Task statement ->
Copy the text of every item below word for word, leaving out the pictures.

Supplied information ->
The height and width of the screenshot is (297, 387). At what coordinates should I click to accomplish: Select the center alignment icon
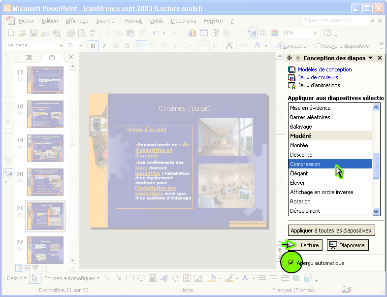click(x=153, y=46)
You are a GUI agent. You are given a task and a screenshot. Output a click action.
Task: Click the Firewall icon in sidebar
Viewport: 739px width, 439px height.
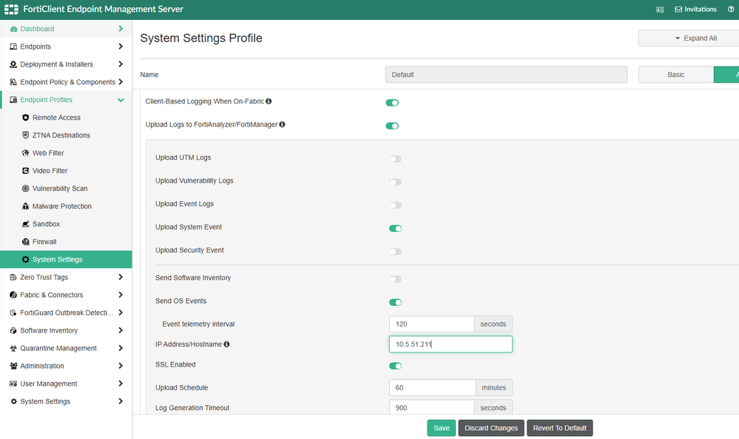point(26,242)
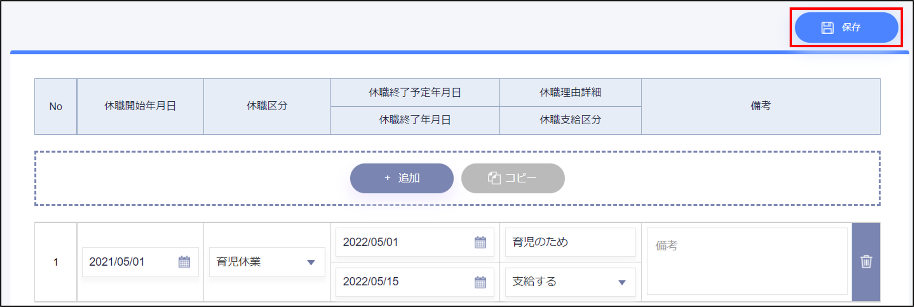Open calendar picker for 2022/05/01 planned end date

pyautogui.click(x=480, y=242)
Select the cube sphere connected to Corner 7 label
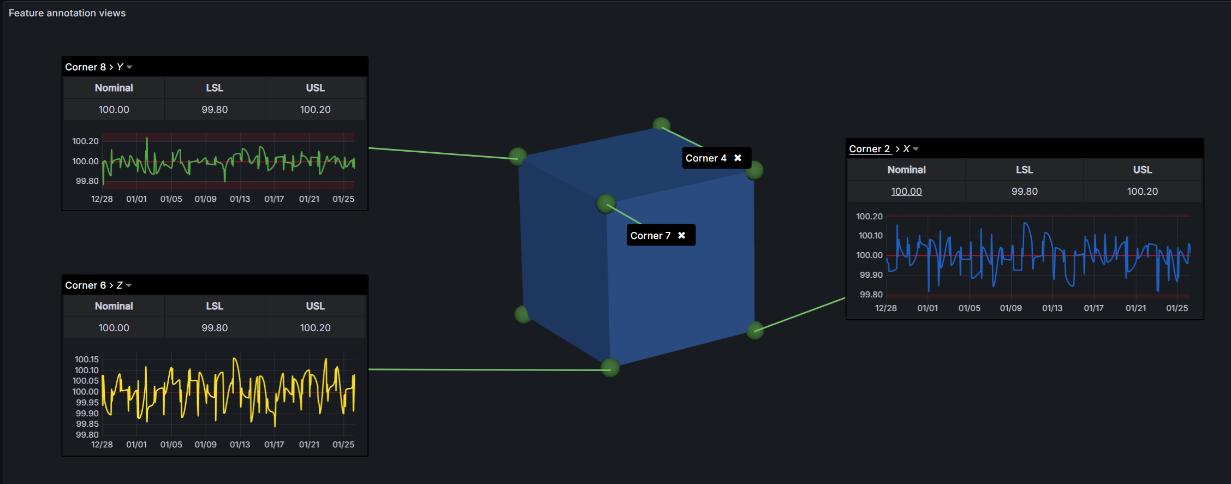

Correct response ->
The height and width of the screenshot is (297, 387). At what coordinates should I click to accomplish: Select the center alignment icon
click(x=153, y=46)
You are a GUI agent. You are given a task and a screenshot. Output a click action.
Task: Click the Firewall icon in sidebar
Viewport: 739px width, 439px height.
point(26,242)
Open calendar picker for 2022/05/01 planned end date

pyautogui.click(x=480, y=242)
Select the cube sphere connected to Corner 7 label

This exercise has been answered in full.